#### [Given request]
Show every line in the rows below that contains the string "coordinates". Case counts.

#### [Pointing rows for text and elements]
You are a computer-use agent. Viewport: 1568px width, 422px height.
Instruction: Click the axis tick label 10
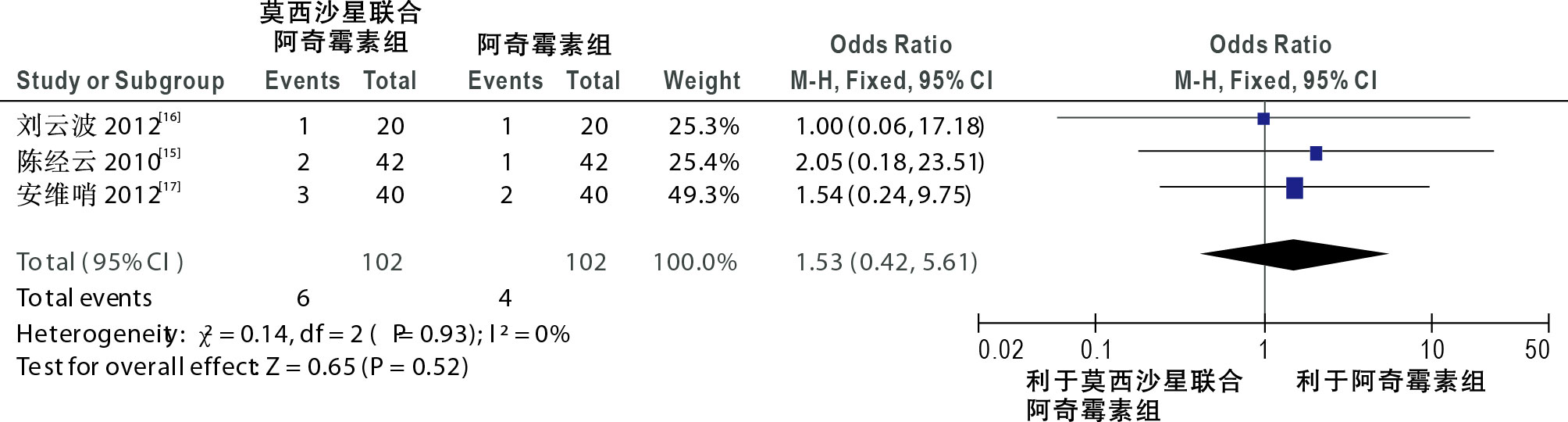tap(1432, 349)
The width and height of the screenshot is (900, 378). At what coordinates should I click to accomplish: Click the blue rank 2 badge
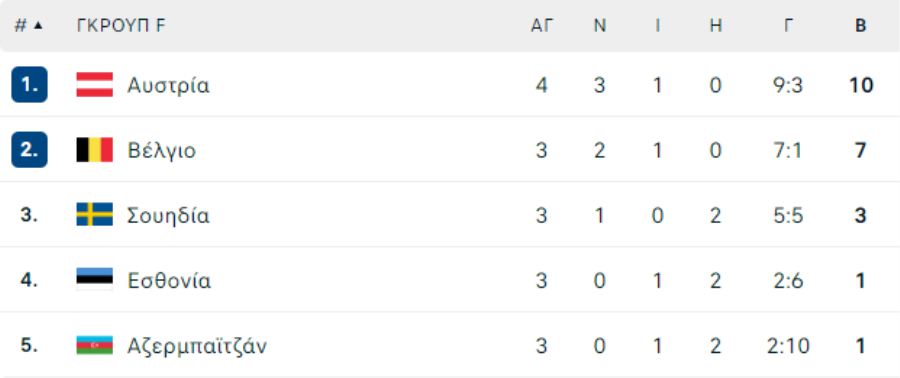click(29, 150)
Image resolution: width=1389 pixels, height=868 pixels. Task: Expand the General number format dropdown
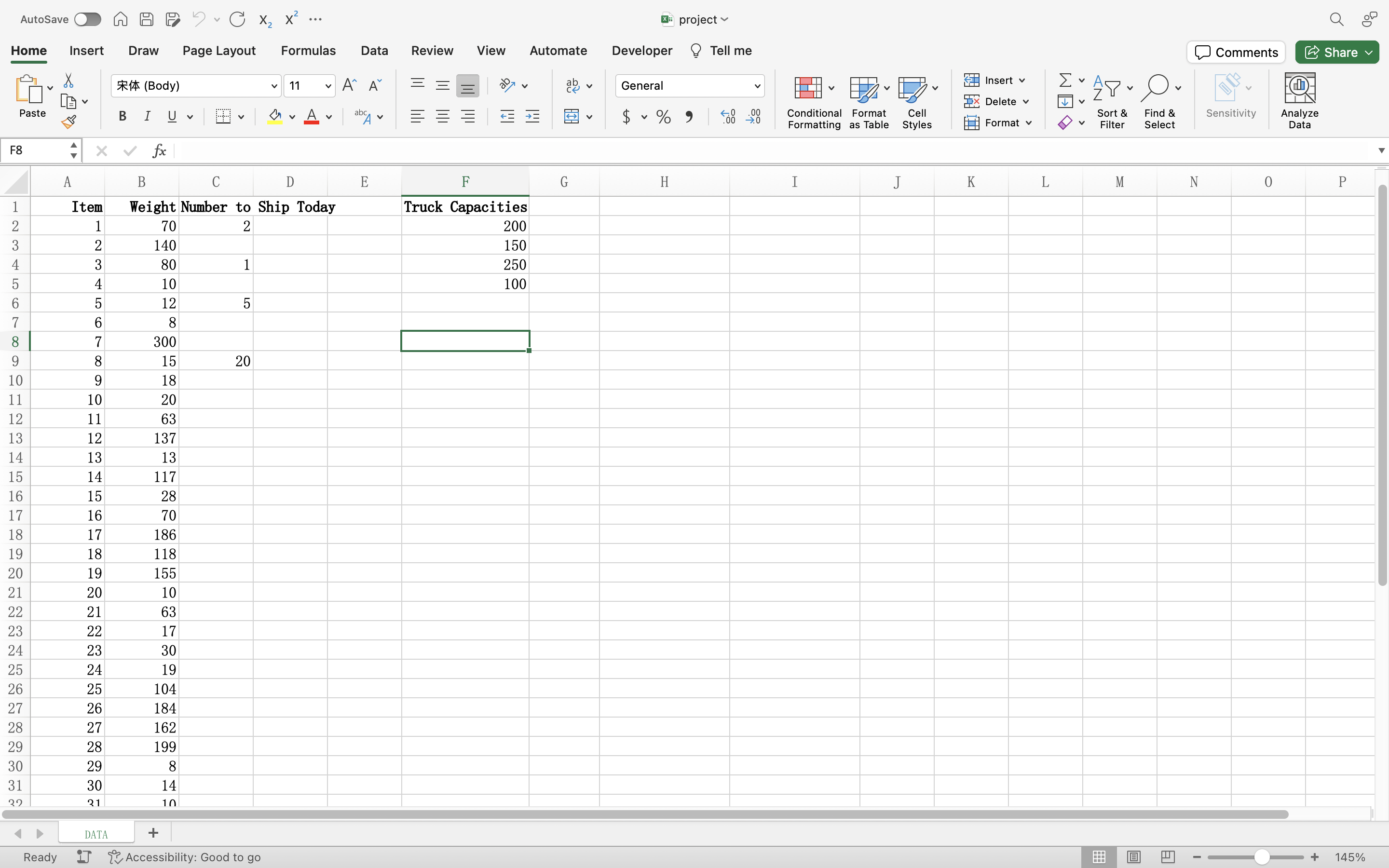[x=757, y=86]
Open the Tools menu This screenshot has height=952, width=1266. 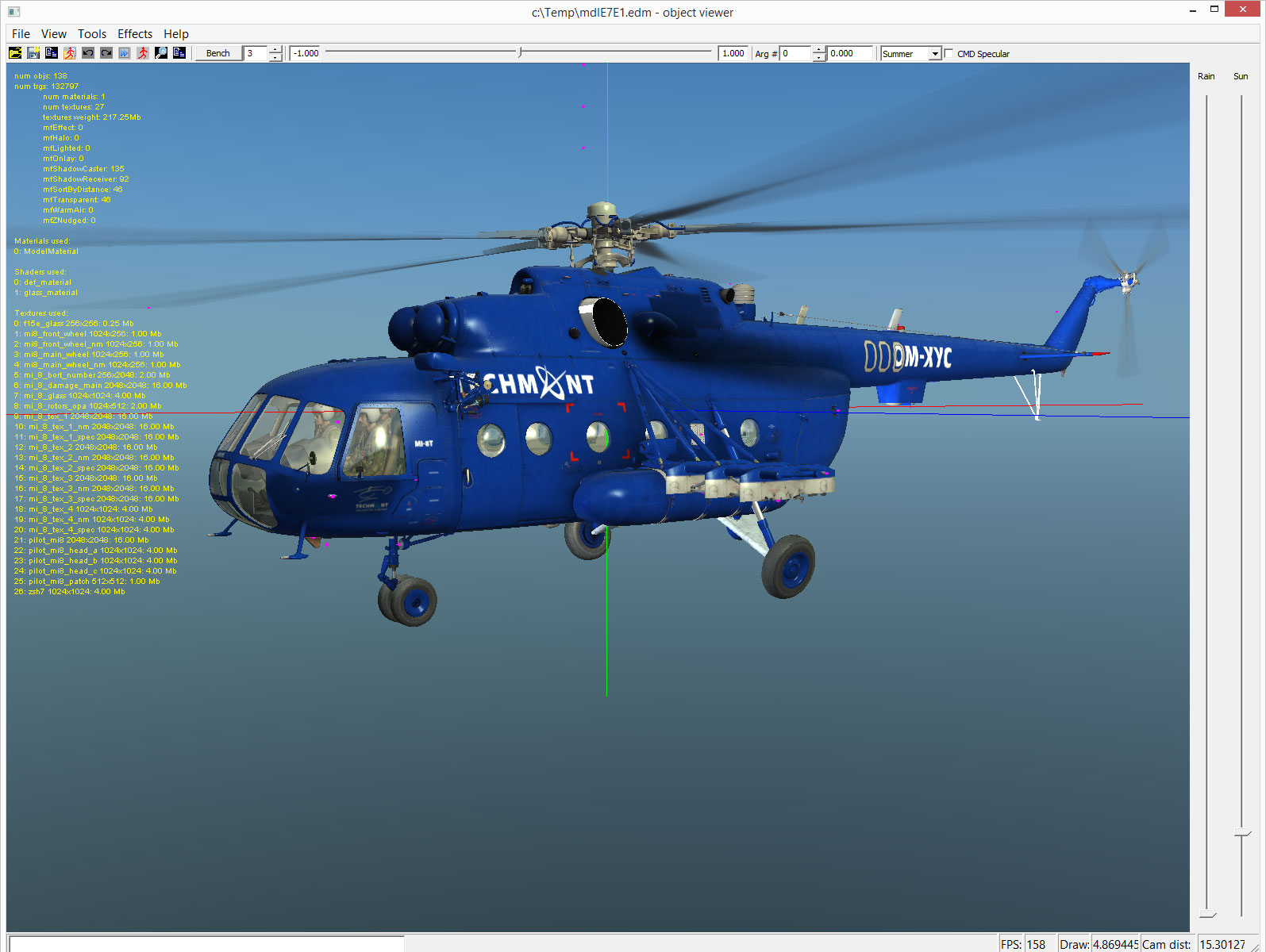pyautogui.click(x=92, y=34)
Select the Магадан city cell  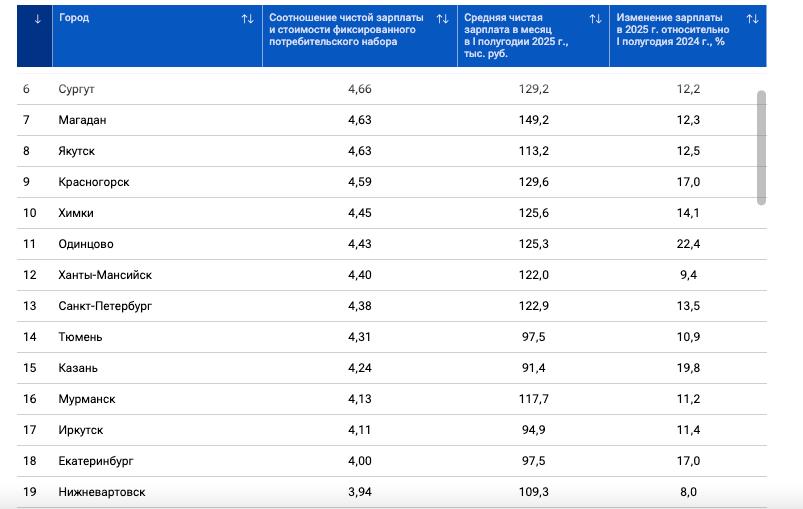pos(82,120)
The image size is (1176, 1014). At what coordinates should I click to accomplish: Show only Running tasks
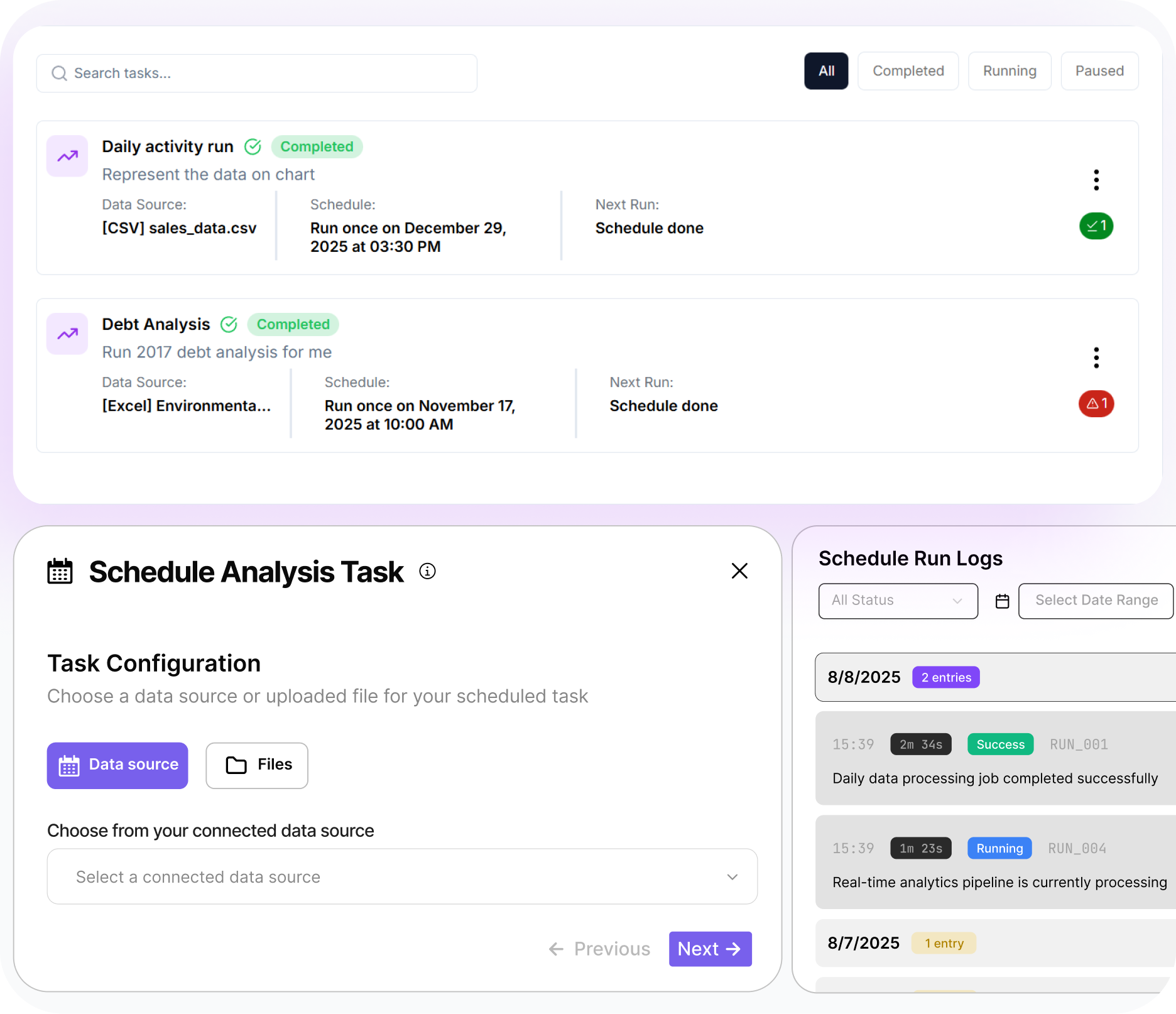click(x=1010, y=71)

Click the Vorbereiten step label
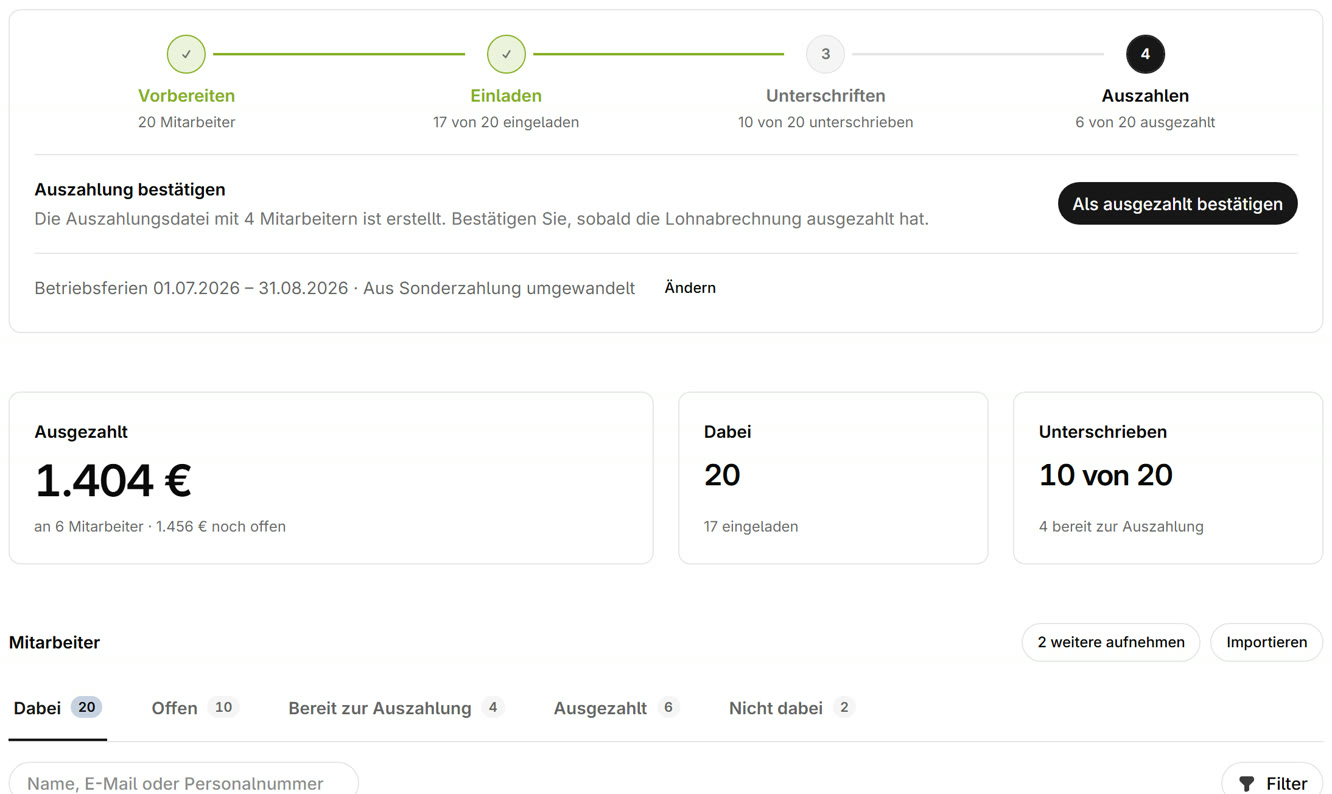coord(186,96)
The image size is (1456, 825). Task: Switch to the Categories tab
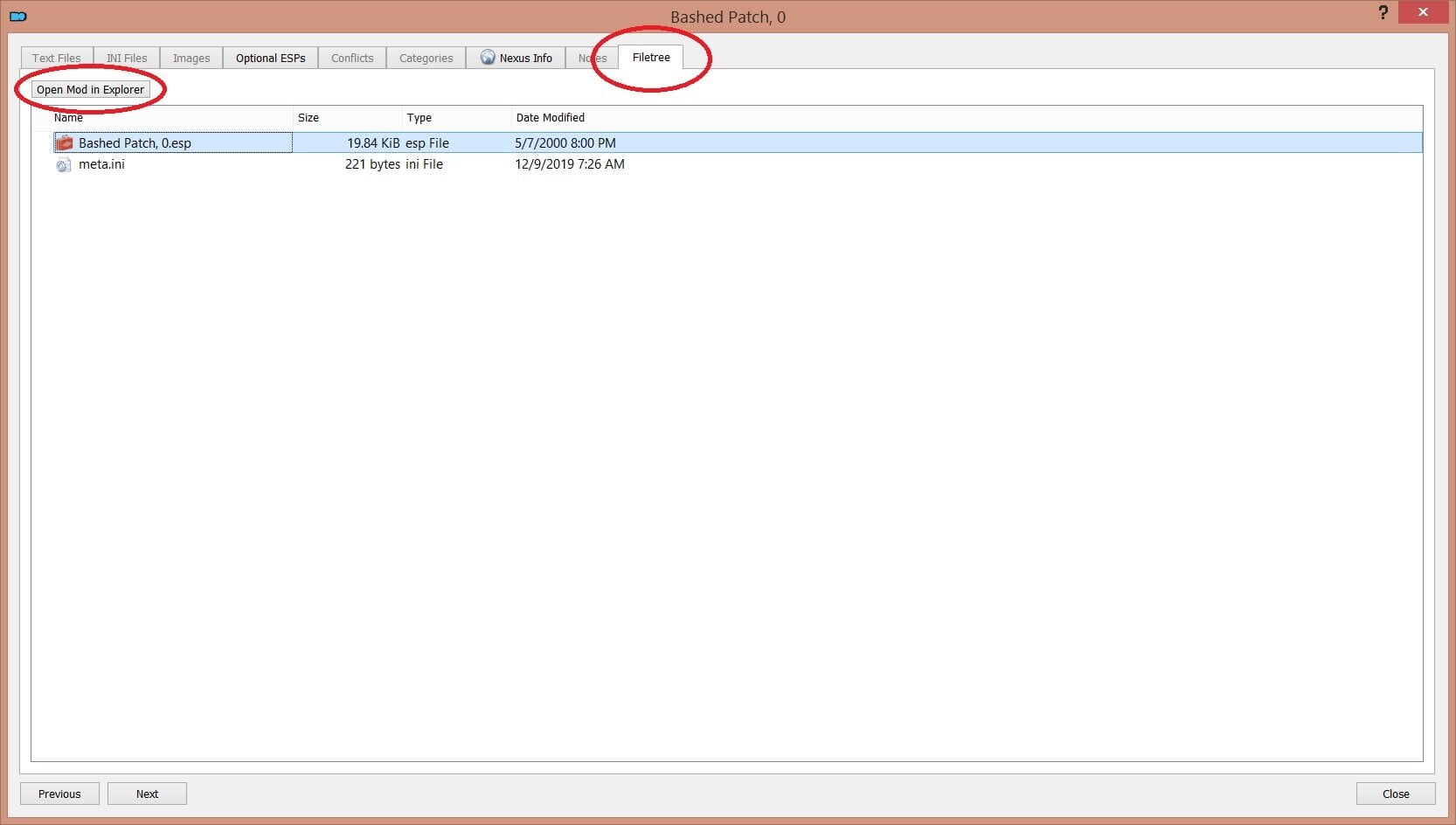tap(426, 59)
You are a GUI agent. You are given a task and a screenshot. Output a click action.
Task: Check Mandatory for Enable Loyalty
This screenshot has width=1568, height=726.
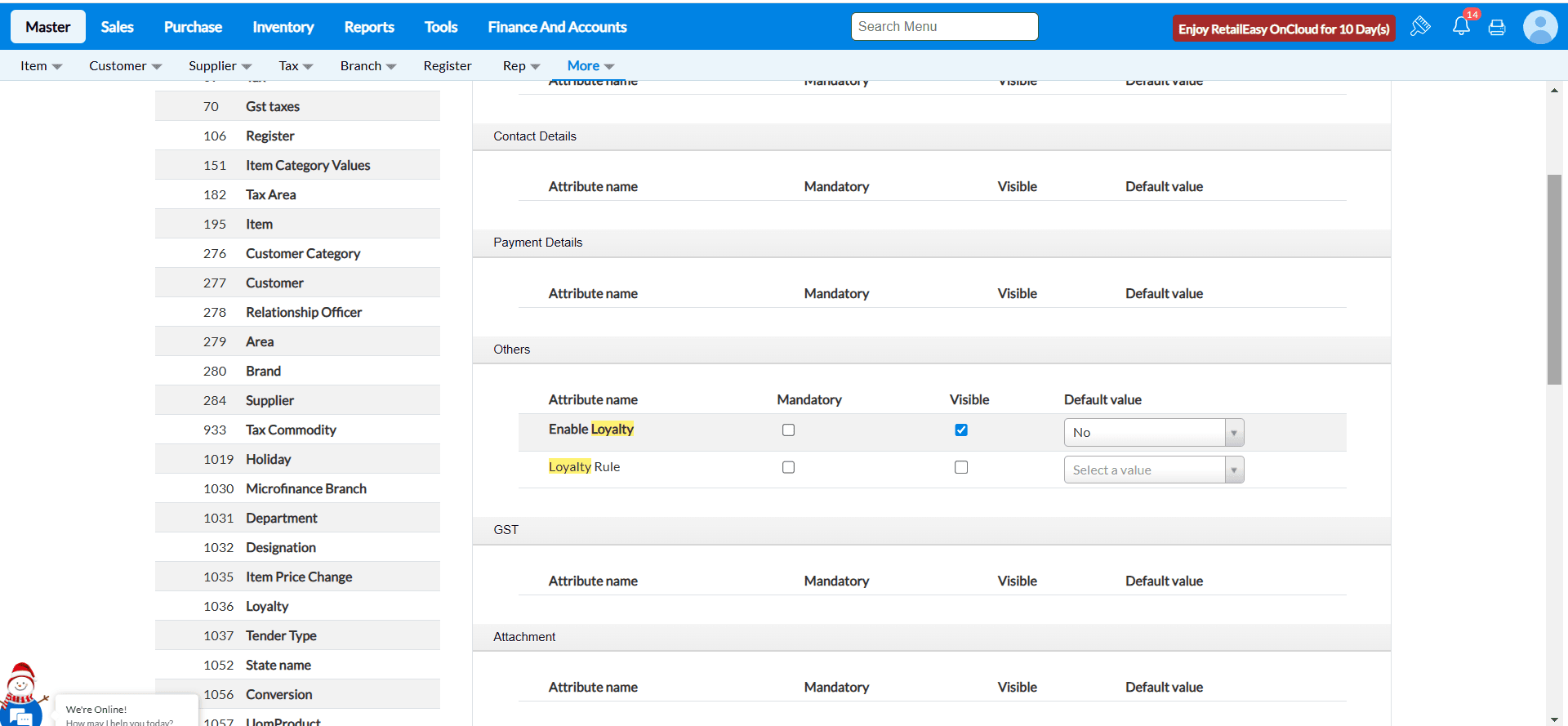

#### [Answer to the problem]
The width and height of the screenshot is (900, 378). At what coordinates should I click to accomplish: Click the blue rank 2 badge
The image size is (1176, 1014). At what coordinates should I click to accomplish: Show only Running tasks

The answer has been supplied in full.